Unless I’m missing something in the thicket of equations and statistical terminology, the study seems only to explore the question of whether the elimination of farm subsidies (including indirect subsidies through trade tariffs) would lead to lower consumption of calories, and so a drop in obesity rates. It does not explore what would happen if the production of healthy fruits and vegetables were subsidized and incentivized in the same way that corn is subsidized today. (Interestingly, it mentions several restrictions on the growing of fruits and vegetables, and concludes that the withdrawal of the current system of subsidies would cause people to eat more of them.)

Perhaps agribusiness would simply turn all the apples in the orchards into high fructose apple syrup and perpetuate the calorie-bomb system of food manufacture. But perhaps not. Surely there are ways to incentivize the growing (and the eating) of healthy foods. Supporting urban agriculture and local food initiatives comes to mind.

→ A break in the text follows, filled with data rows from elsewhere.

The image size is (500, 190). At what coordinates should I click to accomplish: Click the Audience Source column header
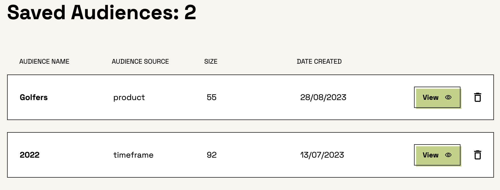click(x=140, y=61)
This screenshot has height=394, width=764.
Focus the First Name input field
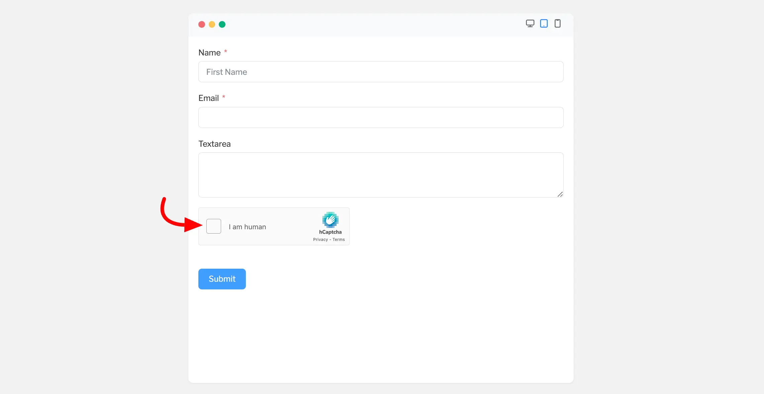[381, 72]
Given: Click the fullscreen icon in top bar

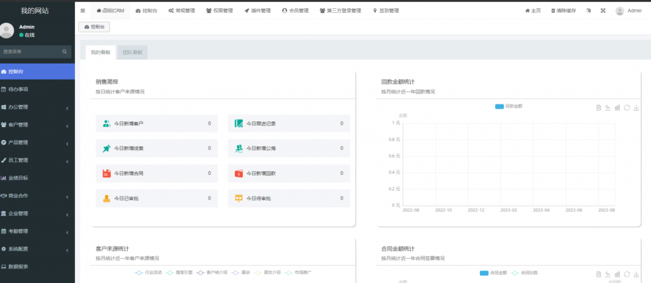Looking at the screenshot, I should (x=602, y=11).
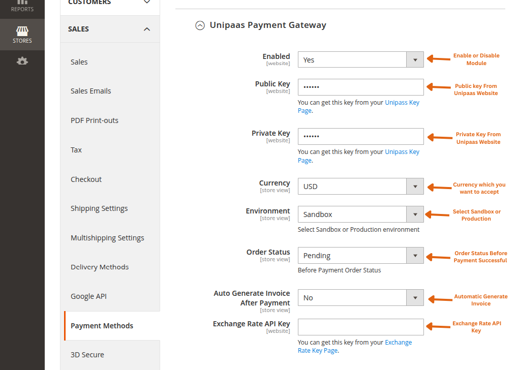Click the Exchange Rate API Key field
518x370 pixels.
click(x=360, y=327)
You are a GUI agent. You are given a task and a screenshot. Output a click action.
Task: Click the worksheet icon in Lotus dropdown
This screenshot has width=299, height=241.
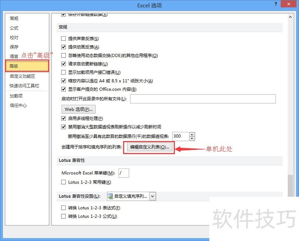tap(110, 196)
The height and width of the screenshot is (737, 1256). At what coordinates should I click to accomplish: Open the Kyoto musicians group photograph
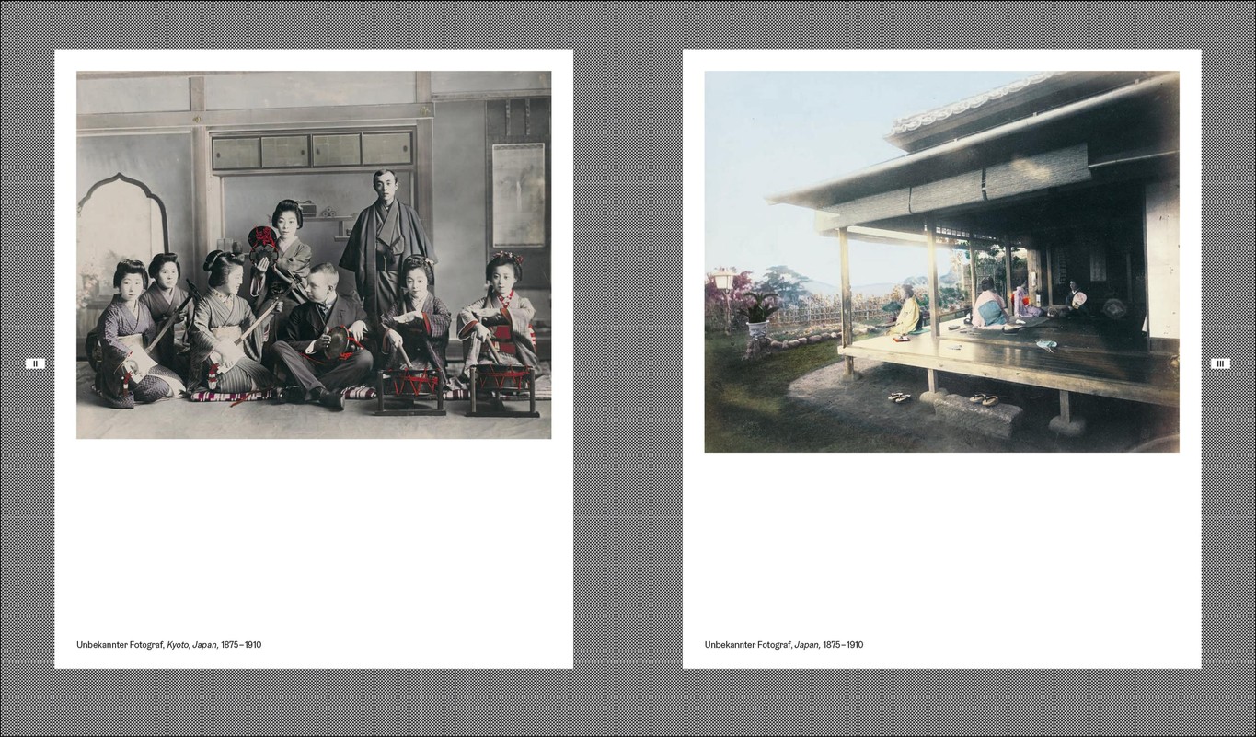click(314, 254)
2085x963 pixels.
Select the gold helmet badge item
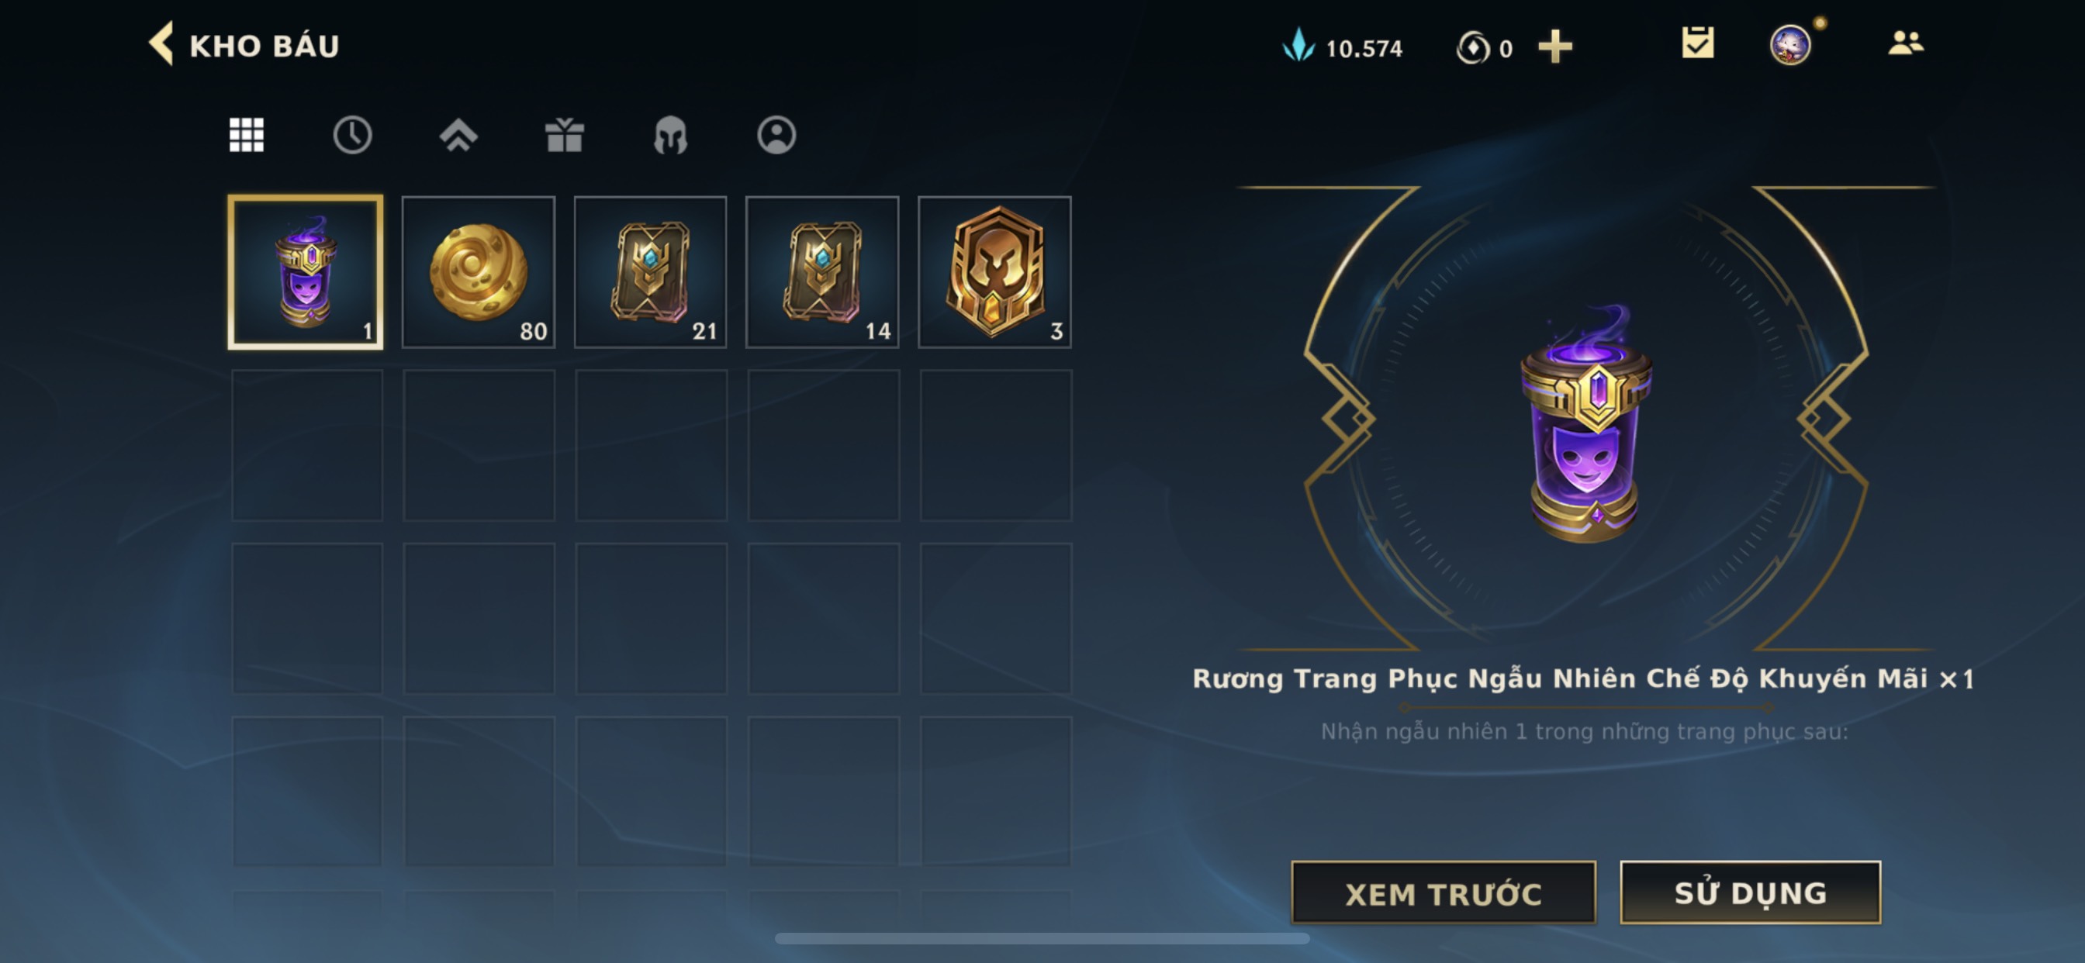[x=995, y=272]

One other note from the study is potentially revealing – “marketing input” in the selling of cereals, baked goods, beverages and food that’s consumed outside the home (eating out – meaning, to a great extent, fast food) accounts for over 90 percent of the “cost share” of those (highly-processed) products. Ninety percent. That figure suggests that it’s dirt cheap to produce crap and that its producers spend enormous amounts of money convincing you to eat it. (Note too: “The cost share of marketing inputs is relatively low for food products that involve little processing.”)

The authors take this as evidence that the removal of subsidies would have a negligible effect on the cost structure of production, essentially because these commodities are so cheap to produce already. And they may have a point. Technology has made it possible to produce so much corn so cheaply that subsidies may not make much of a difference either way. But doesn’t that result from it being in the interests of industry to create such a system? Couldn’t all that ingenuity, innovation, and technological wizardry be put to use to produce an abundance of healthy food choices for all? All it takes is the right … incentives.